● **HOW TO COMPLETE THIS TASK**
Below are records; copy every line in them that holds the word "click".

● **PROVIDED DATA**
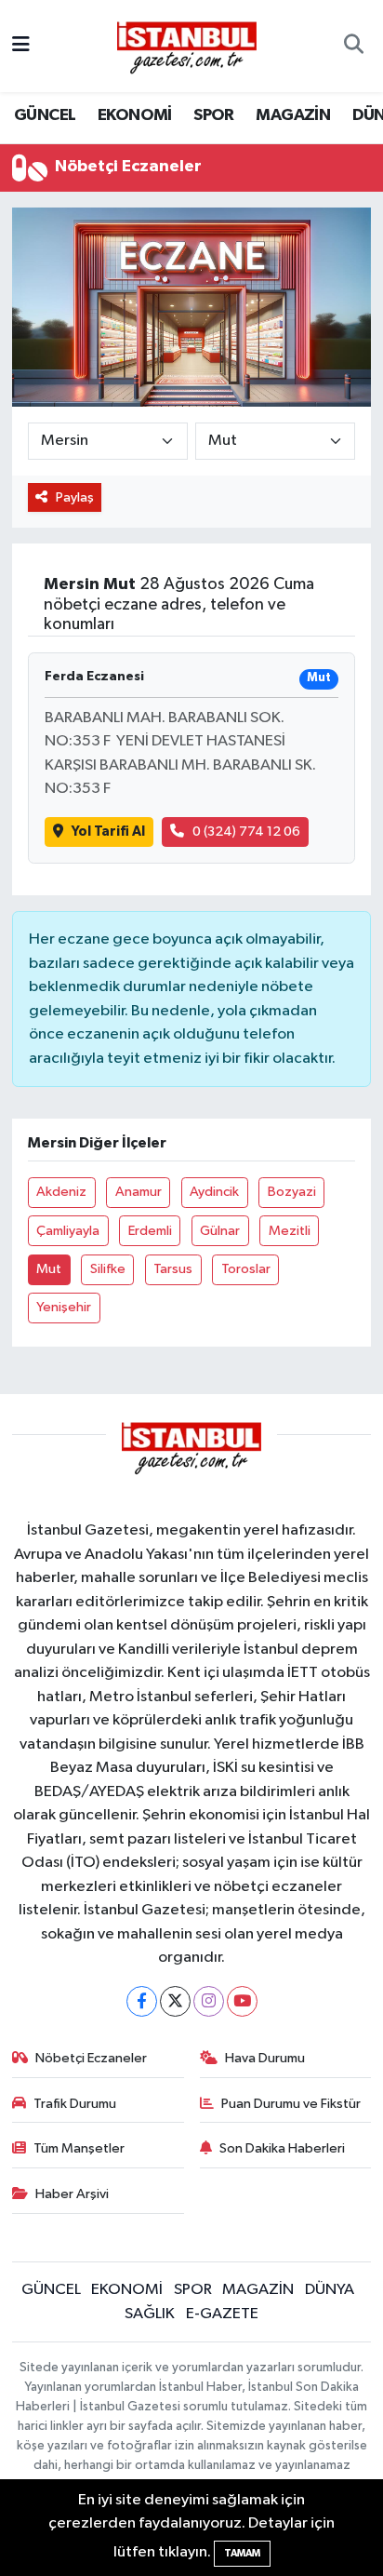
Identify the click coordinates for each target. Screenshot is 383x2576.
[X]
* * *
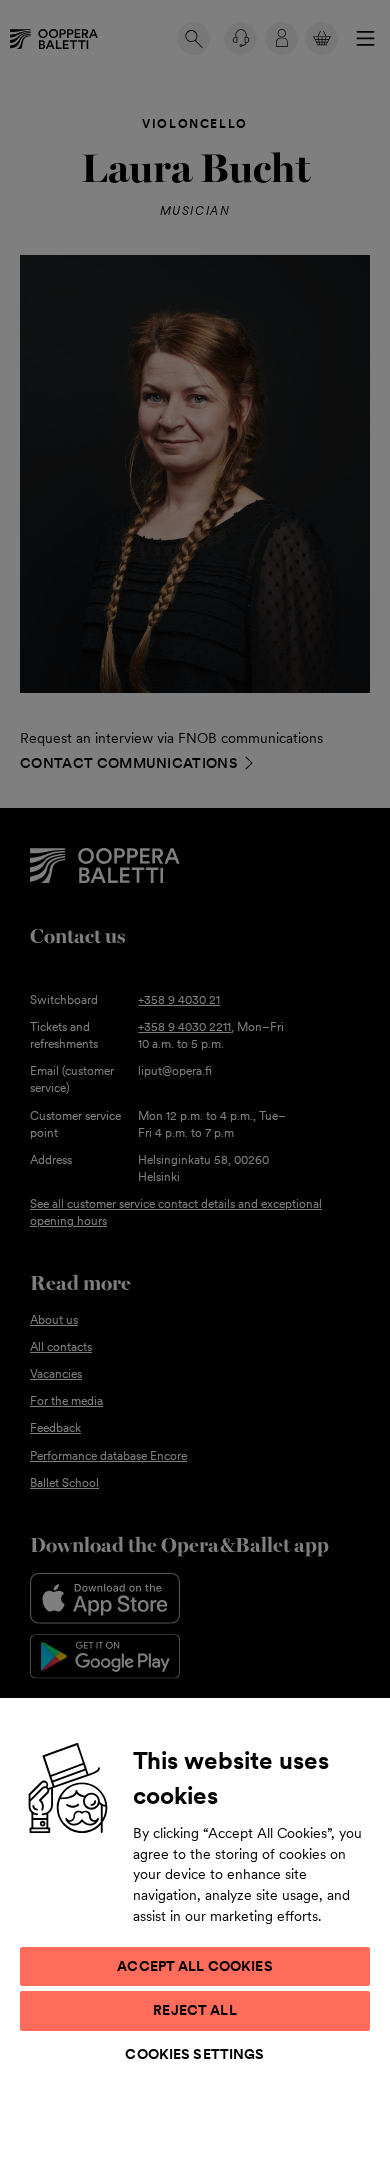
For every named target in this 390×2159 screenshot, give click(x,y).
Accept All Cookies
==
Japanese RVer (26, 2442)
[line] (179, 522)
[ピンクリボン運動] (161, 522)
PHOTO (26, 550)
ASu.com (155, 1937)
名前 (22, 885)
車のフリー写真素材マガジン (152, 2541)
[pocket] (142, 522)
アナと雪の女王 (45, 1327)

● **TASK ANSWER**
Identify the click coordinates for each target. Screenshot is 383x2576.
For every named target in this 390×2159 screenshot, give click(x,y).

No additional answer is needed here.